WHAT YOU NEED TO DO: Reproduce, please, the line that holds "This screenshot has width=678, height=522." and all later lines through the end of the entries below, exactly; omit pictures.

EXTRACTED INFORMATION:
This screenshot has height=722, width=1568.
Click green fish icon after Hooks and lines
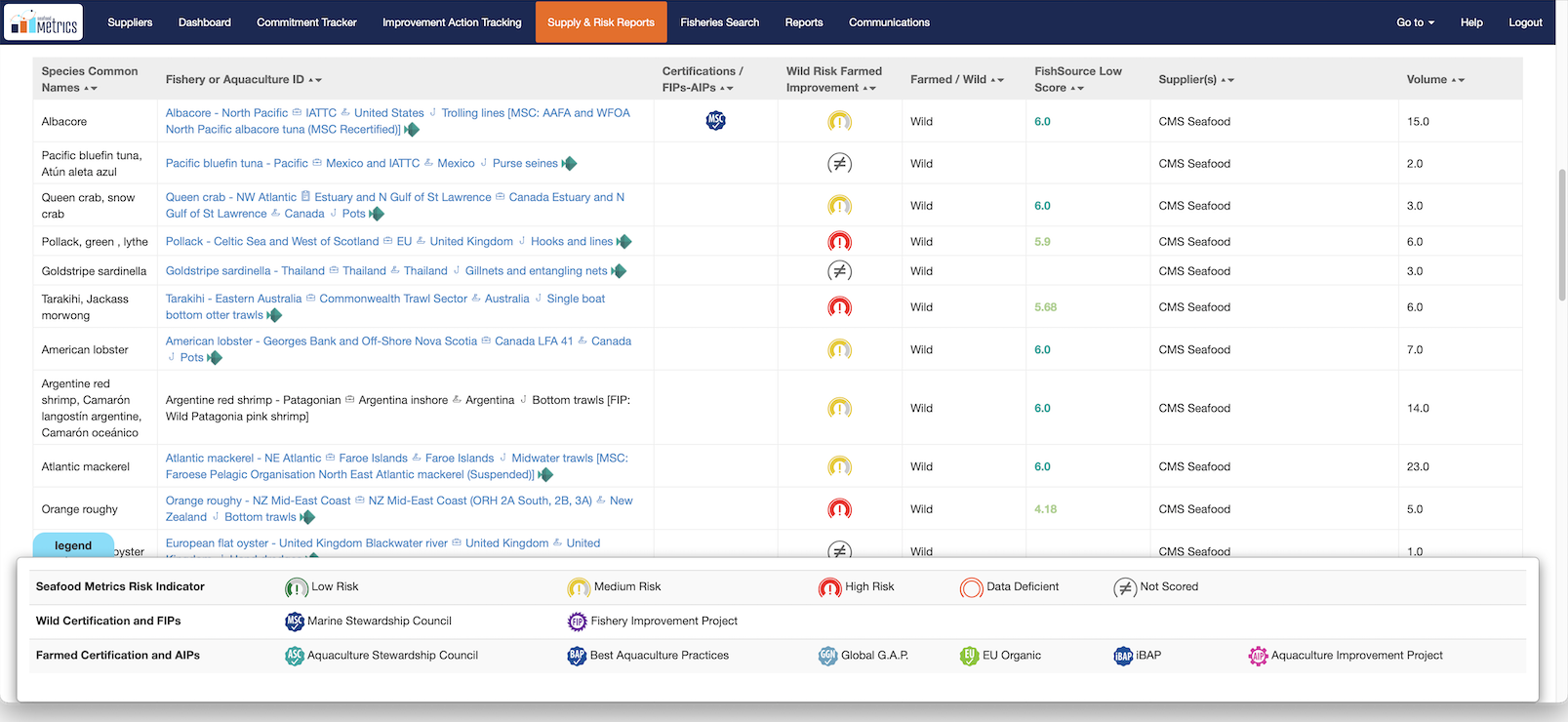tap(624, 242)

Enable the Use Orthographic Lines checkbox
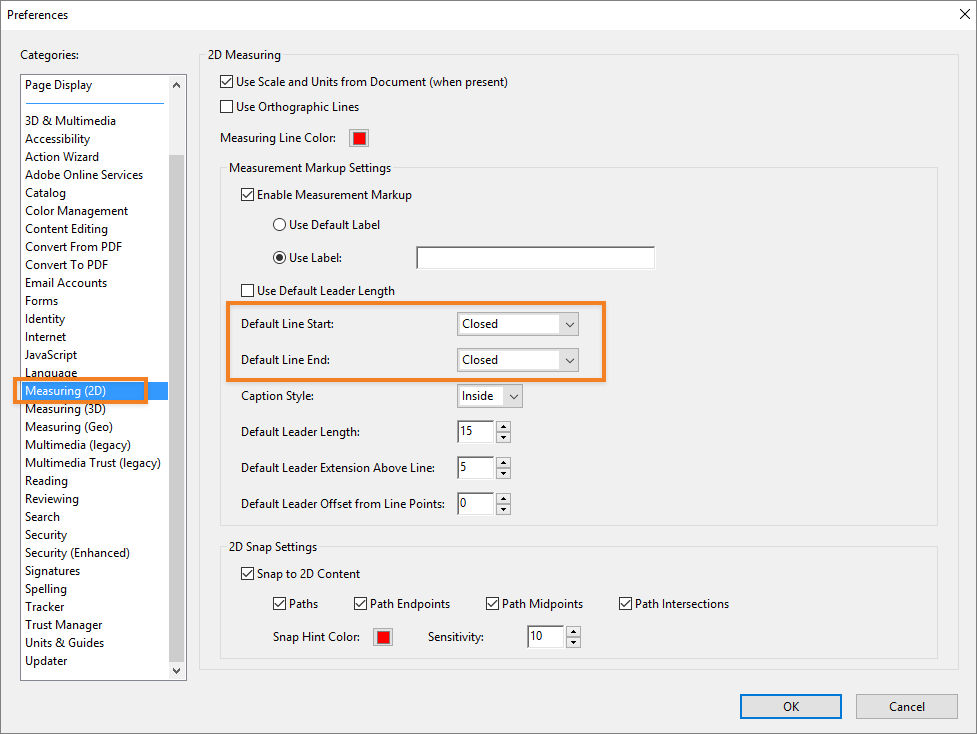click(x=226, y=106)
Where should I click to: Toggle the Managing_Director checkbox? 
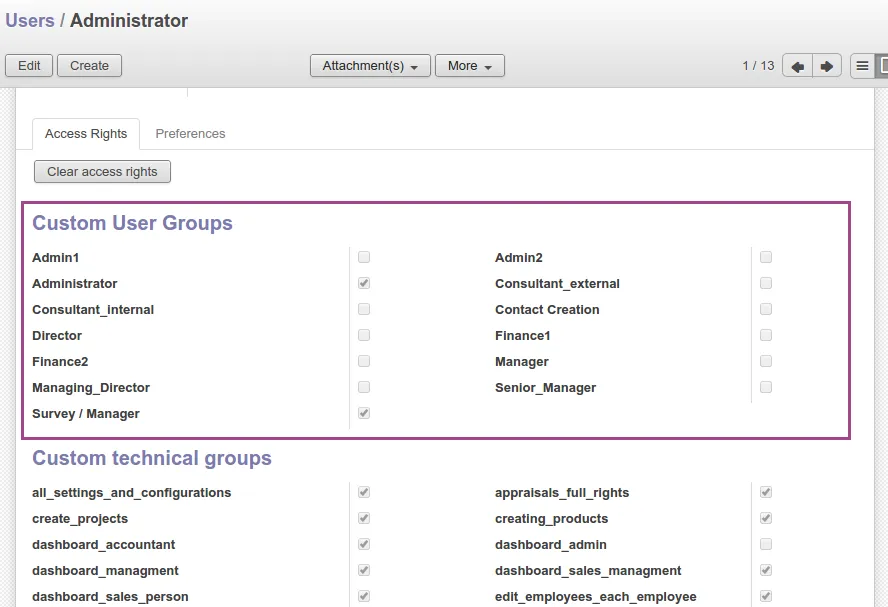(364, 387)
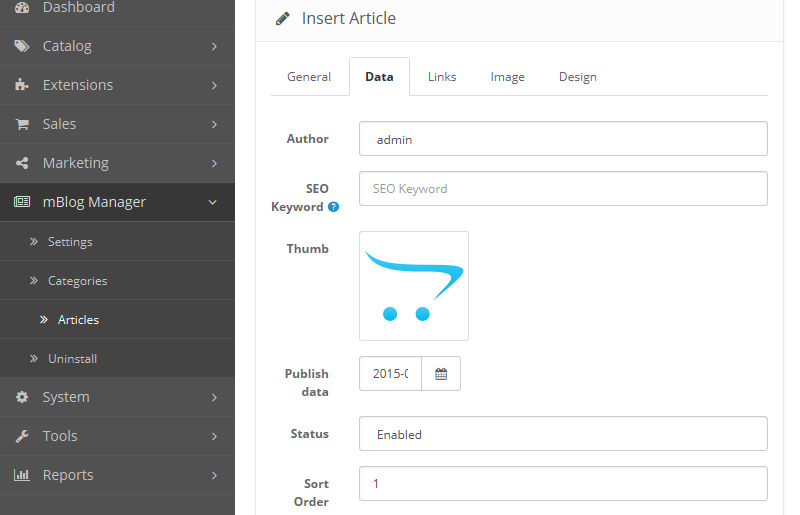Click the SEO Keyword help icon

[x=333, y=207]
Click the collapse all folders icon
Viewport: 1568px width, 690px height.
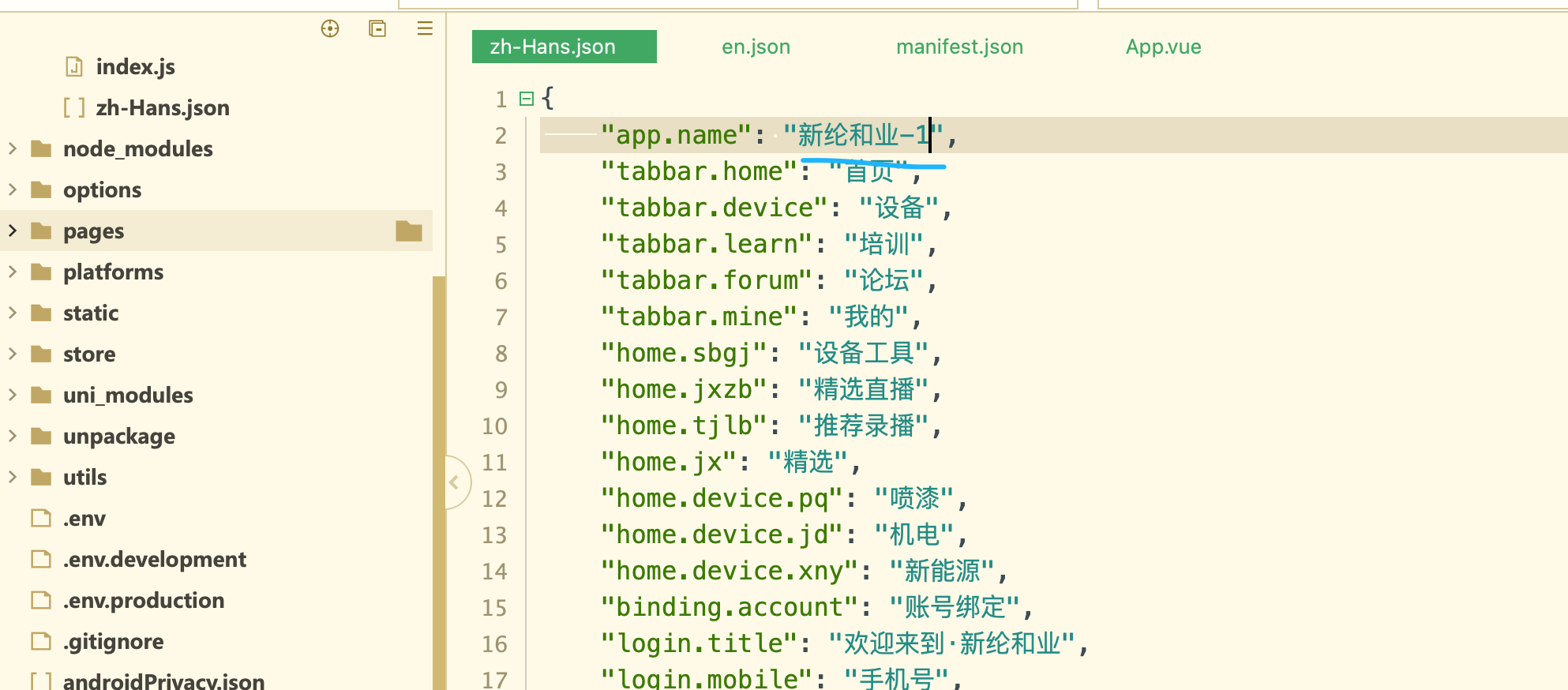[377, 29]
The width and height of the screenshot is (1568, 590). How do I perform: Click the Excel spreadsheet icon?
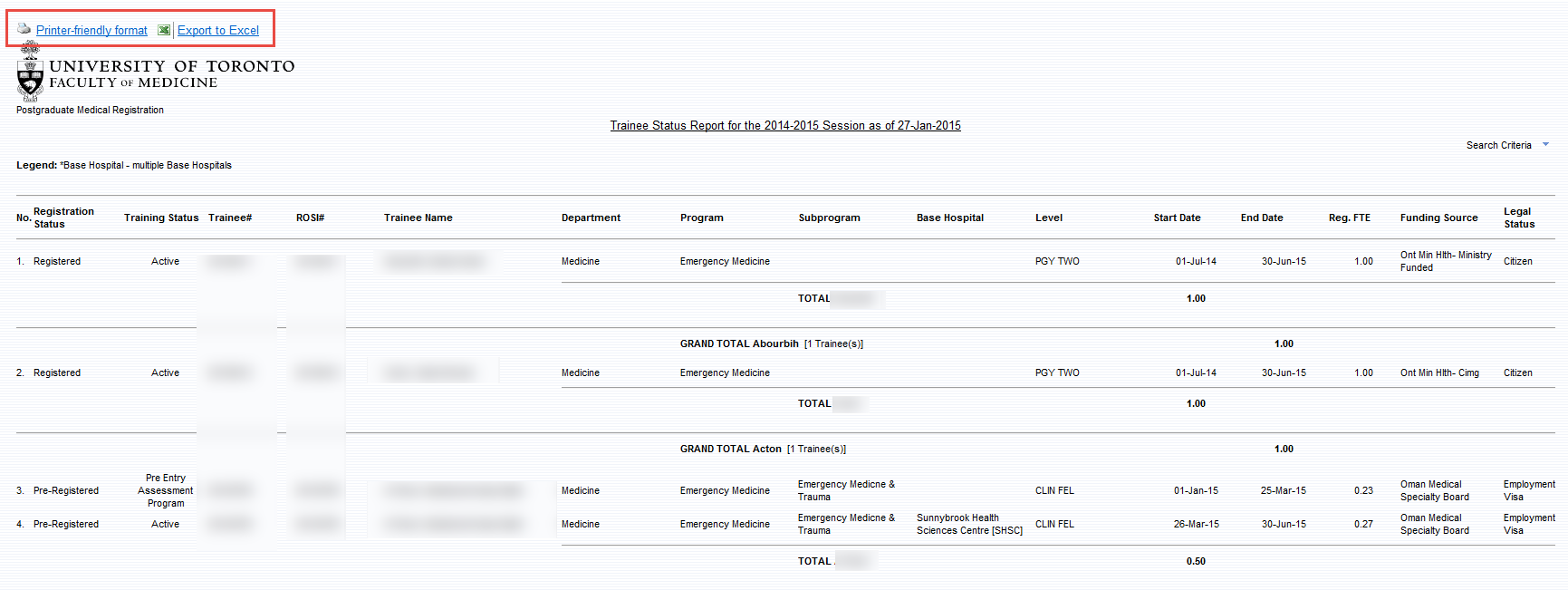click(x=164, y=30)
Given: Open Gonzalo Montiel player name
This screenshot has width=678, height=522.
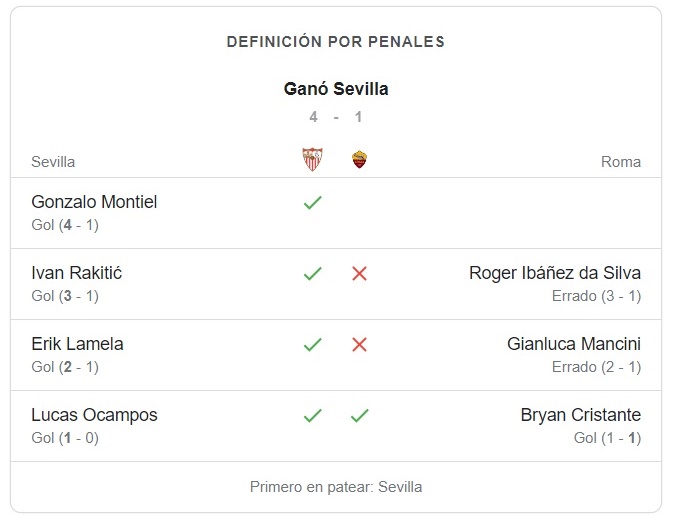Looking at the screenshot, I should 94,202.
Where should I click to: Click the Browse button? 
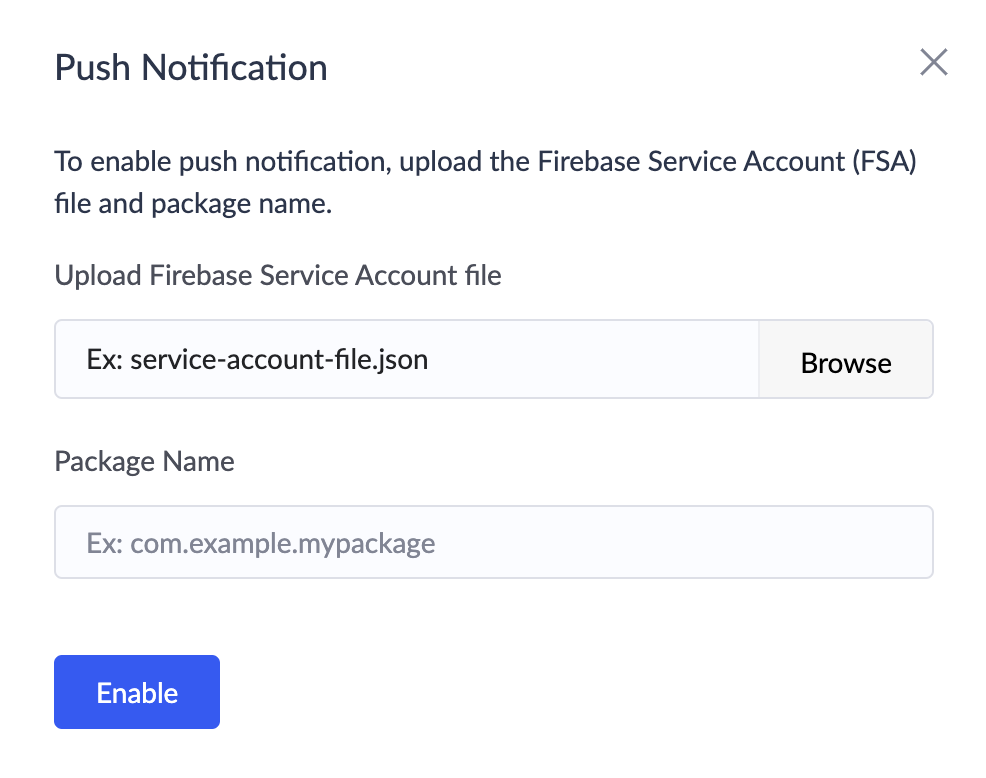pyautogui.click(x=846, y=360)
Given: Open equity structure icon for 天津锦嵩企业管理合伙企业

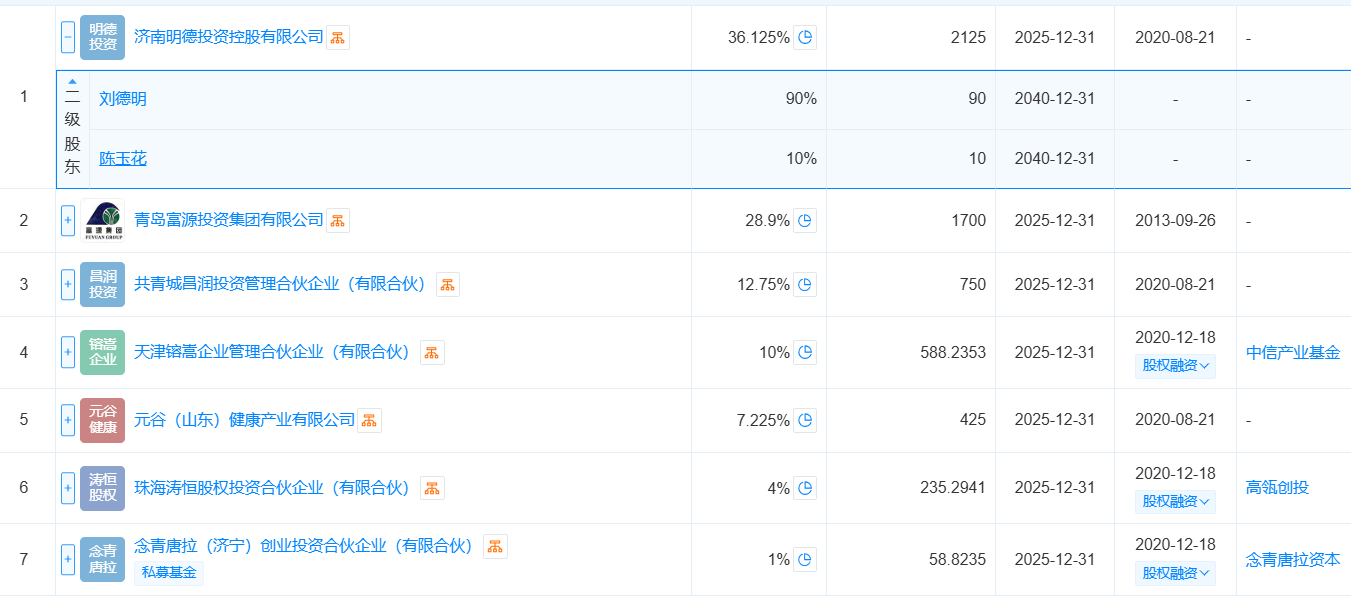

ANSWER SPACE:
This screenshot has width=678, height=522.
Looking at the screenshot, I should 94,202.
Where should I click to: Click the Browse button? 
pyautogui.click(x=846, y=360)
Given: Open equity structure icon for 天津锦嵩企业管理合伙企业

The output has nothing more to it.